ENTRIES SHOWN:
[start]
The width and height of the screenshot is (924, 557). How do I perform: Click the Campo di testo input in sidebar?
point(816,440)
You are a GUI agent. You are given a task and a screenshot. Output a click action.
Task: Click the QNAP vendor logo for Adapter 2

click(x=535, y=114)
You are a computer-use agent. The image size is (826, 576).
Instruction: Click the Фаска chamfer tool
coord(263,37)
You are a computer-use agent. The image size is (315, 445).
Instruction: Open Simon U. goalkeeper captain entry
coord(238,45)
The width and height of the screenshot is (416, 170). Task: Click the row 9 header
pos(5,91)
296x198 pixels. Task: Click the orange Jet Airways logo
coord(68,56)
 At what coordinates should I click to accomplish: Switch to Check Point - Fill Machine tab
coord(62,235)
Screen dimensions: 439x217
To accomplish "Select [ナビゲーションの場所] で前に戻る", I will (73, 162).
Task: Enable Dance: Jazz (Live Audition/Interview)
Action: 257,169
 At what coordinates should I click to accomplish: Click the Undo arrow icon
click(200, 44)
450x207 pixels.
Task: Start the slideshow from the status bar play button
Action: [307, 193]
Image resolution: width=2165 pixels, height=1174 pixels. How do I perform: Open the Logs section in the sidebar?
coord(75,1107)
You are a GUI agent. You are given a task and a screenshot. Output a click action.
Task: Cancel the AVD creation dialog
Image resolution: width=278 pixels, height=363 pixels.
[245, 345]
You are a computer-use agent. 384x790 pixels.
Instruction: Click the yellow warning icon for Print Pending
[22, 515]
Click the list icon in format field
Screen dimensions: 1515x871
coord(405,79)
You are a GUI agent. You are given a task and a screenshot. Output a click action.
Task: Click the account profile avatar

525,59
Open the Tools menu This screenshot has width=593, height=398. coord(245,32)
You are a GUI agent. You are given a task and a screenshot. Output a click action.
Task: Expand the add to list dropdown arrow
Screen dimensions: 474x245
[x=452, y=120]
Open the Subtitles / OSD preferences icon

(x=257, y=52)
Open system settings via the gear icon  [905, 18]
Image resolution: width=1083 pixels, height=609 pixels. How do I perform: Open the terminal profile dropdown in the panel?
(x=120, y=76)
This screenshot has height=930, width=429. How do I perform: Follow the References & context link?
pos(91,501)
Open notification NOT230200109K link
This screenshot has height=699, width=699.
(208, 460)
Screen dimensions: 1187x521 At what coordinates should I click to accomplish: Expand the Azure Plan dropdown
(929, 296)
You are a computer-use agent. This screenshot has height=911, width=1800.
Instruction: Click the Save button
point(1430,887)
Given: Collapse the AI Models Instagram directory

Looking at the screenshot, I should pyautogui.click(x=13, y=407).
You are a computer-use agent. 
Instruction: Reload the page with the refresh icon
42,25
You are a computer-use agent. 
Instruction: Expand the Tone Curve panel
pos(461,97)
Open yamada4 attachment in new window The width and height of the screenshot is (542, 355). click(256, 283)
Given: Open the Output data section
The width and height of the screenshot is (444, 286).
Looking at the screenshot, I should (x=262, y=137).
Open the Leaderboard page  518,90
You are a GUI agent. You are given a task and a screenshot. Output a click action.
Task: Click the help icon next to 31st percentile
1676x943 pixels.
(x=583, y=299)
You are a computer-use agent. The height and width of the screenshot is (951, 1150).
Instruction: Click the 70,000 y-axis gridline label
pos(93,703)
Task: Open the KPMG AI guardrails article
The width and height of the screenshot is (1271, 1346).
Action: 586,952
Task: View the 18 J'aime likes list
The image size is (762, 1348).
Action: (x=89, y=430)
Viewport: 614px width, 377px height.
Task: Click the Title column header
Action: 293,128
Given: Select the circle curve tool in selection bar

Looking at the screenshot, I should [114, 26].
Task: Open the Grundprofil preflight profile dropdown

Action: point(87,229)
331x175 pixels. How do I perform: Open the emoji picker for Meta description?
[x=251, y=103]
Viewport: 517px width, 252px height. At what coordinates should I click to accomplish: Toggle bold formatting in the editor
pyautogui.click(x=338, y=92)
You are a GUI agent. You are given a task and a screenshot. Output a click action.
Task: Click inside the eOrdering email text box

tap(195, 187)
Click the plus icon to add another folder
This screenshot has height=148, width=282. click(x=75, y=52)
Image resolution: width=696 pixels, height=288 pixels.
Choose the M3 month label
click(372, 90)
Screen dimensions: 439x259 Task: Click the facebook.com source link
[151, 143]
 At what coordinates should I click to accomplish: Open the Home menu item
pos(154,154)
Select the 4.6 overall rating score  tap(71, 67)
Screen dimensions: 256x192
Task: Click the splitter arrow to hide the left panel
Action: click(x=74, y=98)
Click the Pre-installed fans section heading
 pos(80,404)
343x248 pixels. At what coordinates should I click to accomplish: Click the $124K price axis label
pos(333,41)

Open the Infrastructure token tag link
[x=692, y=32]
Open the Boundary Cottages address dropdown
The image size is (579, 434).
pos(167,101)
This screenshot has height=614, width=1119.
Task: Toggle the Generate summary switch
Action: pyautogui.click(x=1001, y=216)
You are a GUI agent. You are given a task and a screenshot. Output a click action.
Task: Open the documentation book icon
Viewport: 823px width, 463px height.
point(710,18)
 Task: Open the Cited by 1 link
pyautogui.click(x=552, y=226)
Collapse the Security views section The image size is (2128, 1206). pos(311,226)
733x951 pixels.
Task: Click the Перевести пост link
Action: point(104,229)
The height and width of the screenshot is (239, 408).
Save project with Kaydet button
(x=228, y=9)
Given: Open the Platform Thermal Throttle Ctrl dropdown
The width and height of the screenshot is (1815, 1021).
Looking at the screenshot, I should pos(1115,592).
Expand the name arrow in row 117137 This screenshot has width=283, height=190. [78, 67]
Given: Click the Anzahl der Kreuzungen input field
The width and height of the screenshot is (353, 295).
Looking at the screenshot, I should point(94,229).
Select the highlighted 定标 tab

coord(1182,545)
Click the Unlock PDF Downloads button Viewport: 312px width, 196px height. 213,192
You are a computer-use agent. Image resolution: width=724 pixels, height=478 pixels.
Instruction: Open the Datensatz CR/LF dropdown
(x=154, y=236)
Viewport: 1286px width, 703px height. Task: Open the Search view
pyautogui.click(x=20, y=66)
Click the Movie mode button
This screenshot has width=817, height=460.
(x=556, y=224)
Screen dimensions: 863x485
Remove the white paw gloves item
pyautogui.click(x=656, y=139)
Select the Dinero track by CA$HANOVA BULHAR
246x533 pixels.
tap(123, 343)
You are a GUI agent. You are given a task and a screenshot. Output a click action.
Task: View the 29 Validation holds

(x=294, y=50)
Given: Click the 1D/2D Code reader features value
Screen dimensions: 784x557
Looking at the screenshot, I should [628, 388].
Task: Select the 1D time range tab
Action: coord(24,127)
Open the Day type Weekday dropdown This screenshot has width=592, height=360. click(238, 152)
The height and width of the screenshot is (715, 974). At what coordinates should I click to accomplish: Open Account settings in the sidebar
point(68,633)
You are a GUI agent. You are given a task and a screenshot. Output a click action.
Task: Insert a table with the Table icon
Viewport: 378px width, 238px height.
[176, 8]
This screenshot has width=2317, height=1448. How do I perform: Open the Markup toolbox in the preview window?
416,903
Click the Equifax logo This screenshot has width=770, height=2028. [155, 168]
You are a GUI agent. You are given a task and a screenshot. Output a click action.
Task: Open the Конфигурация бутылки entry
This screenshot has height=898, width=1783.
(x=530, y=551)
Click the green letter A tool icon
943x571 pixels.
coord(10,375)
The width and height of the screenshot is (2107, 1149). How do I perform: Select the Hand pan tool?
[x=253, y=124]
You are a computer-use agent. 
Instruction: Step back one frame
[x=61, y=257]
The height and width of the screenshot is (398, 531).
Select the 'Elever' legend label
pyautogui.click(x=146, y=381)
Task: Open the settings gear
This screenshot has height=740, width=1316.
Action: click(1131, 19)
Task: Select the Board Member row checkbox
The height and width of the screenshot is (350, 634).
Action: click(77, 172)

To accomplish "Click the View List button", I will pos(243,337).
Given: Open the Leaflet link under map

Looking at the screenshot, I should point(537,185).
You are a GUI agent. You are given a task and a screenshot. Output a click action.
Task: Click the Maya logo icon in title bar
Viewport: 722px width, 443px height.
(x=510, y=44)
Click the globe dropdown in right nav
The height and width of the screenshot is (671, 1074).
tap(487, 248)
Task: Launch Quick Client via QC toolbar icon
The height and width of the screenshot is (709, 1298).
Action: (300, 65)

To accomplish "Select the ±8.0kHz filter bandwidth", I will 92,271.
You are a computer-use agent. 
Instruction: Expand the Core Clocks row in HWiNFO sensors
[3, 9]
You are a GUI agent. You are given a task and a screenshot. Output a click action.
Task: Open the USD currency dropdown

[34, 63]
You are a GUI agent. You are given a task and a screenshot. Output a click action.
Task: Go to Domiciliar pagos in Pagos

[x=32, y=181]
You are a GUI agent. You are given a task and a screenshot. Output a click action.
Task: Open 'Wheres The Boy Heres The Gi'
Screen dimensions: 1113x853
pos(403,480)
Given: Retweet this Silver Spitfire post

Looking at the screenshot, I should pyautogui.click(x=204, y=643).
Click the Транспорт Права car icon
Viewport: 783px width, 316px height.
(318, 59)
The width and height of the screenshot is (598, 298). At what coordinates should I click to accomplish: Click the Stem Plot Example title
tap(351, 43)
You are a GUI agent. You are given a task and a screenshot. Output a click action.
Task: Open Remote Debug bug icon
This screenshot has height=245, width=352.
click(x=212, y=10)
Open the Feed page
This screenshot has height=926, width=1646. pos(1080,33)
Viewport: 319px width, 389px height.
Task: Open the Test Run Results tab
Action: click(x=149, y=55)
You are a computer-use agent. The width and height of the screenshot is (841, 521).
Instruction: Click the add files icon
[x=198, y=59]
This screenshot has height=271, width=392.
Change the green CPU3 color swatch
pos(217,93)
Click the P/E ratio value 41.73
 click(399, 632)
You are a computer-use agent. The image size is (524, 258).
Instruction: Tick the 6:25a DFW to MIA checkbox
[end]
WORK TO BE COMPLETED:
Copy the lines above exactly as they appear, beginning at the line that contains "343x248 pixels. At" and stopping after the line that contains "(x=556, y=224)".

THE REPLY:
343x248 pixels. At what coordinates should I click to accomplish: Click the $124K price axis label
pos(333,41)

Open the Infrastructure token tag link
[x=692, y=32]
Open the Boundary Cottages address dropdown
The image size is (579, 434).
pos(167,101)
This screenshot has height=614, width=1119.
Task: Toggle the Generate summary switch
Action: pyautogui.click(x=1001, y=216)
You are a GUI agent. You are given a task and a screenshot. Output a click action.
Task: Open the documentation book icon
Viewport: 823px width, 463px height.
point(710,18)
 Task: Open the Cited by 1 link
pyautogui.click(x=552, y=226)
Collapse the Security views section The image size is (2128, 1206). pos(311,226)
733x951 pixels.
Task: Click the Перевести пост link
Action: point(104,229)
The height and width of the screenshot is (239, 408).
Save project with Kaydet button
(x=228, y=9)
Given: Open the Platform Thermal Throttle Ctrl dropdown
The width and height of the screenshot is (1815, 1021).
Looking at the screenshot, I should pos(1115,592).
Expand the name arrow in row 117137 This screenshot has width=283, height=190. [78, 67]
Given: Click the Anzahl der Kreuzungen input field
The width and height of the screenshot is (353, 295).
Looking at the screenshot, I should point(94,229).
Select the highlighted 定标 tab

coord(1182,545)
Click the Unlock PDF Downloads button Viewport: 312px width, 196px height. 213,192
You are a computer-use agent. Image resolution: width=724 pixels, height=478 pixels.
Instruction: Open the Datensatz CR/LF dropdown
(x=154, y=236)
Viewport: 1286px width, 703px height. Task: Open the Search view
pyautogui.click(x=20, y=66)
Click the Movie mode button
This screenshot has width=817, height=460.
(x=556, y=224)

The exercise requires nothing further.